I think we can get around this issue by reframing as as “change in survival probability from baseline.” Then reducing climate risk from 0.1% to 0 is about a 0.1% improvement, and reducing AI risk from 90% to 89% is about a 10% improvement, no matter what other risks there are or how likely we are to survive overall (assuming the risks are independent).
- 1 Mar 2022 22:30 UTC; 8 points) 's comment on .01% Fund—Ideation and Proposal by (
Suppose we believe there is 90% probability that we are living in a simulation, and the simulation will be shut down at some point (regardless of what we do), and this is independent of all other X-risks. Then a basis point suddenly costs ten times what it did before we considered simulation, since nine out of ten basis points go toward preventing other X-risks in worlds in which we’ll be shut down anyway. This is correct in some sense but potentially misleading in some ways — and I think we don’t need to worry about it at all if we reframe as “change in survival probability,” since any intervention has the same increase in survival probability in the 90%-simulation world as increase in survival probability in the 0%-simulation world.
let’s say we’re looking at existential risks in the next 100 years
This works out fine for me, since for empirical reasons, I place overwhelming probability on the conjunction of “existential catastrophe by 2121” and “long-term future looks very likely to be excellent in 2121.” But insofar as we’re using existential-risk-reduction as a proxy for good-accomplished, I think that 1 basis point should be worth something more like 1⁄10,000 of the transition from a catastrophic future to a near-optimal future. Those are units that we should fundamentally care about maximizing; we don’t fundamentally care about maximizing no-catastrophe-before-2121. (And then we can make comparisons to interventions that don’t affect X-risk by saying what fraction of a transition from catastrophe to excellent they are worth. I guess I’m saying we should think in terms of something equivalent to utilons, where utilons are whatever we ought to increase, since optimizing for anything not equivalent to them is by definition optimizing imprecisely.)
For empirical reasons, I agree because value is roughly binary. But by definition, existential risk reduction could involve moving from catastrophic futures to futures in which we realize a significant fraction of our potential but the future is not near-optimal.
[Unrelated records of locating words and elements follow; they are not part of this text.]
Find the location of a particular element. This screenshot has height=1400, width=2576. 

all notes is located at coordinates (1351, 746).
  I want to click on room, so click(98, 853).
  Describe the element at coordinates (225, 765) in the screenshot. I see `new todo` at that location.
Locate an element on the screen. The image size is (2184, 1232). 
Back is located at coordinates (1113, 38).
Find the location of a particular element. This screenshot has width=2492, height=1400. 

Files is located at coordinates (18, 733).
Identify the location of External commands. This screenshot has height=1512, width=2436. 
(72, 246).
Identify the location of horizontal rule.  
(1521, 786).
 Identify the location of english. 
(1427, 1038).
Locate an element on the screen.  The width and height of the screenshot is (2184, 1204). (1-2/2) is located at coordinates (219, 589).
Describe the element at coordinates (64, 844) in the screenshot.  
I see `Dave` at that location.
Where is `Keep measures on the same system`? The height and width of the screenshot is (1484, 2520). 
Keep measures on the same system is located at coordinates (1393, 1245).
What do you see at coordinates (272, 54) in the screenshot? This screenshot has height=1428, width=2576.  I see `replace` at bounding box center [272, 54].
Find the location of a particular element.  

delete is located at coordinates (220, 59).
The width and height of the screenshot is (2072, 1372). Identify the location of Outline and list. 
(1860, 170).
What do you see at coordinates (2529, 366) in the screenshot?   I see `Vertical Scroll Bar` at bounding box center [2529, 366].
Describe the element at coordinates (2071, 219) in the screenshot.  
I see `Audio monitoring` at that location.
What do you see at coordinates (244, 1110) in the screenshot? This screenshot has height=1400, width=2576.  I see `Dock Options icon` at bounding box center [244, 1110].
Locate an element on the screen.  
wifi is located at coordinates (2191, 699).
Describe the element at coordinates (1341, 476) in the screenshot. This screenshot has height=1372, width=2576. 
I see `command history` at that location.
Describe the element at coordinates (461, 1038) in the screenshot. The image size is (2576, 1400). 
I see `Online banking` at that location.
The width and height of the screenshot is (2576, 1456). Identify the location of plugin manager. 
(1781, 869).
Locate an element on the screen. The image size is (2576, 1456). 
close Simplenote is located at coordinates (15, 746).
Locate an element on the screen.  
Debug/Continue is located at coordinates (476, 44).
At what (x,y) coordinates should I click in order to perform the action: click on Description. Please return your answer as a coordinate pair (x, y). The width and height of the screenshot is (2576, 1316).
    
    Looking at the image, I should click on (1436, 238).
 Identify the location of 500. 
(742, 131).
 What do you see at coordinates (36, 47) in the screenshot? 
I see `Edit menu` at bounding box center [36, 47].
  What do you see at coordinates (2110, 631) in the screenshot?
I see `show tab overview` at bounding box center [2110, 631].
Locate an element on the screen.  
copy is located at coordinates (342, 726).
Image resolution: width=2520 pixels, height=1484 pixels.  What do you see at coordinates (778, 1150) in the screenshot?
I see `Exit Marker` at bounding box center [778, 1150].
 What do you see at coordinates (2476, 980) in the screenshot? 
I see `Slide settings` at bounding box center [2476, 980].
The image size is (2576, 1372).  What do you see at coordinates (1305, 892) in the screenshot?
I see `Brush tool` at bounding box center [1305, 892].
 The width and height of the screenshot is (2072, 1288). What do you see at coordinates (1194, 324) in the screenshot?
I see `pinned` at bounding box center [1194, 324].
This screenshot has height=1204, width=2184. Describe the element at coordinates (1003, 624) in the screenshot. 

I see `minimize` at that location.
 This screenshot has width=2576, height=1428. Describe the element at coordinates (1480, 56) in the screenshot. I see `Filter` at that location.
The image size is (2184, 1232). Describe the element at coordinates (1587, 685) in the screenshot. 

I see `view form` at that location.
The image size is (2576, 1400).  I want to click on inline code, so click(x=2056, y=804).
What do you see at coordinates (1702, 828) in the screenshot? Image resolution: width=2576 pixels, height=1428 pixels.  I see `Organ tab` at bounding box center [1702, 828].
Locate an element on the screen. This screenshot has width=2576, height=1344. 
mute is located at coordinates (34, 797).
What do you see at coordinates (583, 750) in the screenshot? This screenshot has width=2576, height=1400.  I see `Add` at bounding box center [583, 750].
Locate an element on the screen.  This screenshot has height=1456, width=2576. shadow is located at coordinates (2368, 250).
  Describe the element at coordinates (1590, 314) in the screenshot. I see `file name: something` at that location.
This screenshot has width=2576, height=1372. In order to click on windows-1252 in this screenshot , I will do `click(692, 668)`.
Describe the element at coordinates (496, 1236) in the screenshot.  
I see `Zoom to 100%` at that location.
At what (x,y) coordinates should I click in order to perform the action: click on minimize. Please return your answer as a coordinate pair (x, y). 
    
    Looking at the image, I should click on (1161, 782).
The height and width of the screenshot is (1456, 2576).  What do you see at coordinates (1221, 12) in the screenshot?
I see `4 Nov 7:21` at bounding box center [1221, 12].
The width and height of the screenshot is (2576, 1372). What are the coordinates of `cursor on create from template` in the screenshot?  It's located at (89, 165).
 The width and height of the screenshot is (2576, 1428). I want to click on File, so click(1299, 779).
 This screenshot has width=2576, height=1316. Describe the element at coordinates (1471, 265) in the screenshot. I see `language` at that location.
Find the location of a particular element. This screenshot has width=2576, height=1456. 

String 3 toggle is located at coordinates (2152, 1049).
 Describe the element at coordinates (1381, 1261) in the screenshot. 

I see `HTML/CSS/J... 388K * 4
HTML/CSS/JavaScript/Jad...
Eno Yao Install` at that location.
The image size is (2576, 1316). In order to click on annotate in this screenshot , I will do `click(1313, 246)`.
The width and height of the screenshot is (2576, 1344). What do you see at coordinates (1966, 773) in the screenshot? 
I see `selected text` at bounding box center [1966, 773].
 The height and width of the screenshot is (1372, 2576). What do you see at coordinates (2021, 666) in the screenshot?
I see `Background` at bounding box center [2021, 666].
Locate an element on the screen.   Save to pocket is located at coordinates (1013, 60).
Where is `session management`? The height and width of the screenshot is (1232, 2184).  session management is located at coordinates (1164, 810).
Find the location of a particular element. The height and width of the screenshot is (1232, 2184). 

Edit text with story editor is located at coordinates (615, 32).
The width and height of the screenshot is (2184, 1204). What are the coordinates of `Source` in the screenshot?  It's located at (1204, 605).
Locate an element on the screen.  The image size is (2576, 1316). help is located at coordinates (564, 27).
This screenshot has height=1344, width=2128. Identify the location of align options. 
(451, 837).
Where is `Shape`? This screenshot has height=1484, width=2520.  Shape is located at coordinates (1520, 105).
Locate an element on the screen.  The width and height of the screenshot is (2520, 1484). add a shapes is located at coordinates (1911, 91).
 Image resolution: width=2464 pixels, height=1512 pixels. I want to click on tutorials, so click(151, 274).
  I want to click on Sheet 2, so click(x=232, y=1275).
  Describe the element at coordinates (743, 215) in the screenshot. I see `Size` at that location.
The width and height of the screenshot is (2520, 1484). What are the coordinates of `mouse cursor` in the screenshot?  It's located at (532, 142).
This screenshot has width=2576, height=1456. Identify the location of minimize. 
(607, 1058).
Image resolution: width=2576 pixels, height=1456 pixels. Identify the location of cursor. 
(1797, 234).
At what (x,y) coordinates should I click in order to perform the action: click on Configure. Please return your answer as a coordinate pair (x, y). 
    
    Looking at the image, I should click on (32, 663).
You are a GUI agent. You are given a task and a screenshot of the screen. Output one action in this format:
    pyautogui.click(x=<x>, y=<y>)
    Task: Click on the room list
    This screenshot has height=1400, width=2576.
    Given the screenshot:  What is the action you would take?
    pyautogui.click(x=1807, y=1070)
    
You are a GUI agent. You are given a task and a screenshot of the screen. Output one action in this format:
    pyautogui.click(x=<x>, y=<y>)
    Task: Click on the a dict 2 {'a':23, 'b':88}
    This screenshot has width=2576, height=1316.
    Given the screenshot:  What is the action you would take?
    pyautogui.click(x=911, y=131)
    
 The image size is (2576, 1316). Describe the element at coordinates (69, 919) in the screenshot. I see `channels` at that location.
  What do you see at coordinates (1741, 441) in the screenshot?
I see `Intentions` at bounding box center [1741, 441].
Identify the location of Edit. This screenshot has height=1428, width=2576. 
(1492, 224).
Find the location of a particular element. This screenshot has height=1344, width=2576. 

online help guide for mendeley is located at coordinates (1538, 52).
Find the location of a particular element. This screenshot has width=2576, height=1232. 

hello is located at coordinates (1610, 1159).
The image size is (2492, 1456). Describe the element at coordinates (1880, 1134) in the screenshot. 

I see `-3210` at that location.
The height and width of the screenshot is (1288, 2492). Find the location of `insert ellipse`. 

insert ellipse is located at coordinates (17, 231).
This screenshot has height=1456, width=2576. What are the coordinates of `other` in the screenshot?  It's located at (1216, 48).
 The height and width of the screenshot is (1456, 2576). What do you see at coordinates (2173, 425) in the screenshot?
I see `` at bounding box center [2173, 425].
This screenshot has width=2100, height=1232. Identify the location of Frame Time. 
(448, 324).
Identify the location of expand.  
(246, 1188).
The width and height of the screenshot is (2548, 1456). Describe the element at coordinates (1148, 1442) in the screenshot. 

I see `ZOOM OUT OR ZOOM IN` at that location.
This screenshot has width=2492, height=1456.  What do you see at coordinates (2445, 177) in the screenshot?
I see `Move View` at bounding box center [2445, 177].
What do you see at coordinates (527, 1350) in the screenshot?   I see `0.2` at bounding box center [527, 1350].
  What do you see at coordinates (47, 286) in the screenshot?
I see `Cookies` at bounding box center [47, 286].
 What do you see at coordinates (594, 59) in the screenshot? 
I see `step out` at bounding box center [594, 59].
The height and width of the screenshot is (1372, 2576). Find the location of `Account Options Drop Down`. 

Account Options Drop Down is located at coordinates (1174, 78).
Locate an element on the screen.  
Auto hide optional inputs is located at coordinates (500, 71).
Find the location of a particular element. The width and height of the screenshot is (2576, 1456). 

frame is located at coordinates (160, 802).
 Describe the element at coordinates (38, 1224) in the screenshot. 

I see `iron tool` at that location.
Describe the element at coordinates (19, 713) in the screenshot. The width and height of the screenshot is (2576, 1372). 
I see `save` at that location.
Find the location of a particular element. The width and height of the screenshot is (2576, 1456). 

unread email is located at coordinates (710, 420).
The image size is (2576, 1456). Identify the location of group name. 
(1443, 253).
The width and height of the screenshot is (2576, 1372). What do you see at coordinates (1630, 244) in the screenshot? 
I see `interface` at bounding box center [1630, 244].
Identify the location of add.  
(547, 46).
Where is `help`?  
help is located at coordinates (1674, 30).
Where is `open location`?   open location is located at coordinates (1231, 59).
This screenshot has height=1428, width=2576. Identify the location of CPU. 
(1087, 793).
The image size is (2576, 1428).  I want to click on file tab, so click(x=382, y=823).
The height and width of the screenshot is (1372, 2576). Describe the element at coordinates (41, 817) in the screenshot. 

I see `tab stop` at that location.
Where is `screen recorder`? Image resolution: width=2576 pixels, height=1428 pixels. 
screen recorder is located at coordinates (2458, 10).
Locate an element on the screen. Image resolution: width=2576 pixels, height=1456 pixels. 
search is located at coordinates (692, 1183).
I found this post after writing a related post. My post takes a different approach to the issue, fortunately. As a high-level comparison between our positions:
I agree that disappointing futures are very possible.
I agree that disappointing futures are about as bad as existential catastrophes. Indeed, I would definitely categorize disappointing futures as existential catastrophes: disappointing futures involve losing our potential, the definition of an existential catastrophe.
I am curious about what you think a disappointing future would look like. I believe it is very likely that we will soon (on the scale of civilization) go extinct or achieve technological maturity. If we achieve technological maturity, and if we do not optimize the universe for value, I expect that we will still use mature technology to make the future excellent by prosaic, provincial-human standards. Regardless, understanding what disappointing futures—or “pretty good” futures, my term matching my expectation—look like and what might cause them is important to avoid them.
I would be excited to discuss possible disappointing futures (in these comments, in the comments on my post, or on a call) if you’re interested.